In the passage on cannabis amounts, what is a pound of weed compared to in size?

» **SOURCE PASSAGE**:
_ _ _ _ _

We have to get more visual now, as we’re in the imperial system territory, and eyeballing an eighth is more complicated than it seems. Overall, when you take all the nuggets into your hand, they should be the size of a kiwi. At just over 3.5 grams, an eighth (of an ounce) of weed will set you back $25 to $60, depending on where and what you’re buying. It’s a cost-effective solution for casual to moderate smokers.
Those who go through their stash quickly are likely to opt for a quarter of an ounce of weed. At about 7 grams, this amount equals to a small apple.
A Half Ounce
If you’re baking your cannabis into some edibles, you’ll probably have to go for a half ounce — most recipes call for this amount. What’s more, if you go through your weed quickly but don’t have the time to go out to get more every week, half an ounce should last you longer than most amounts.
However, to eyeball the right amount, imagine a fluffy grapefruit. A half ounce of weed roughly translates to 14 grams or the size of a grapefruit. But again, visually, it could look smaller than that if the buds are densely packed.
Finally, we have an ounce of weed, which is the most cost-effective option for frequent smokers who want to save money in the long run. Typically, an ounce will cost you $150, but if you’re getting top-quality weed, expect to pay over $300 for it. And, as for our visual guide, the amount should roughly be the size of a coconut. A pound, on the other hand, would be the size of a watermelon.

_ _ _ _ _

» **DATASET EXTRACT**:

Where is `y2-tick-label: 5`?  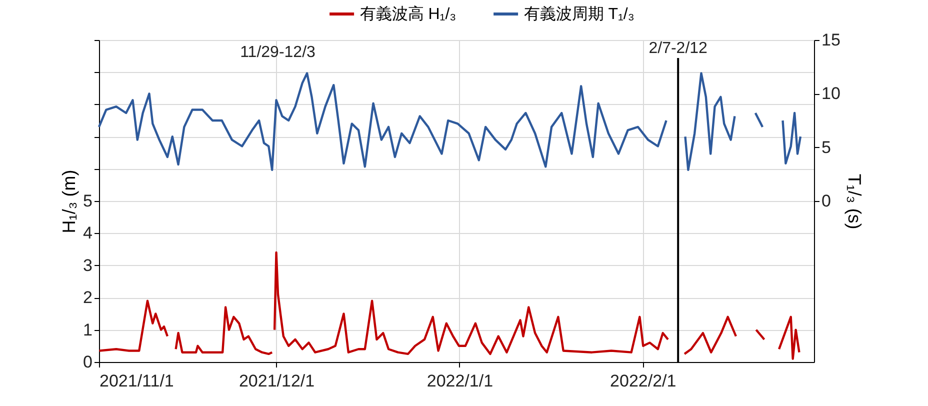 y2-tick-label: 5 is located at coordinates (826, 148).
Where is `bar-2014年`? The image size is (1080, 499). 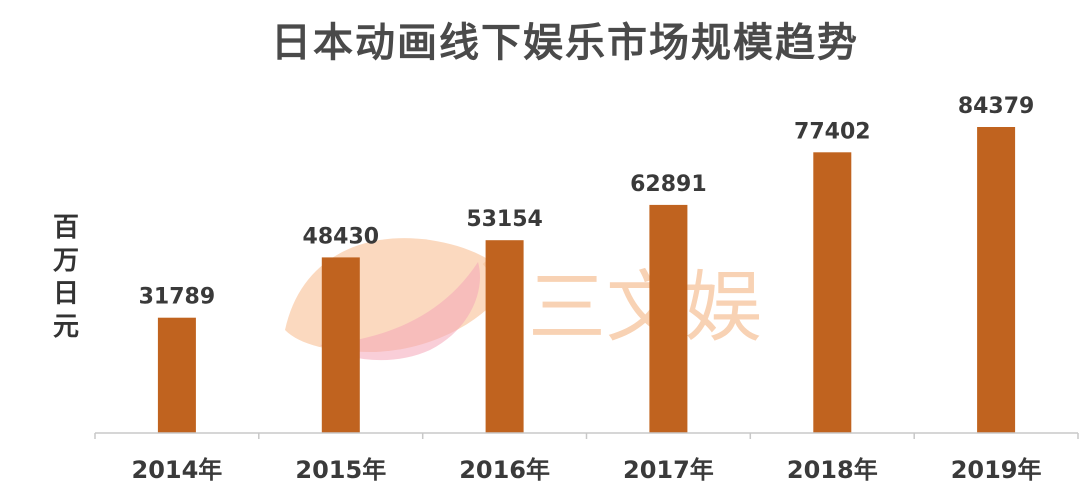
bar-2014年 is located at coordinates (176, 375).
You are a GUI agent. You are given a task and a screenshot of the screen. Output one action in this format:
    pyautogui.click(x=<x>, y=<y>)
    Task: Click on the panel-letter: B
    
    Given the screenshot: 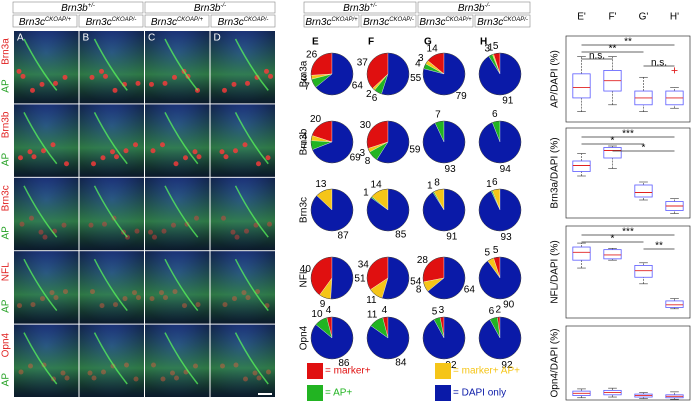 What is the action you would take?
    pyautogui.click(x=86, y=38)
    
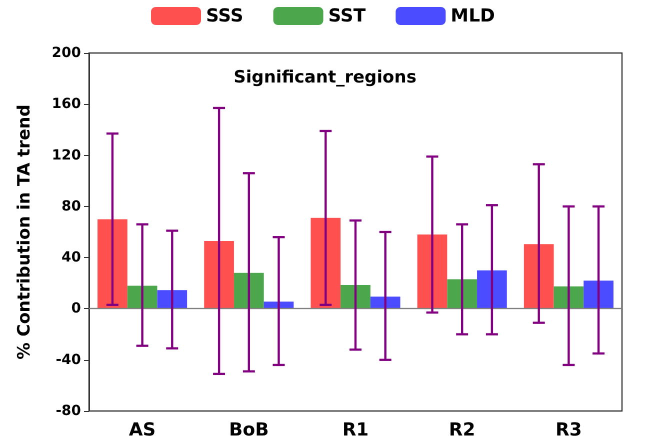 This screenshot has width=646, height=440. What do you see at coordinates (472, 16) in the screenshot?
I see `legend-label: MLD` at bounding box center [472, 16].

_ _ _ _ _

» **EXPECTED ANSWER**: A watermelon.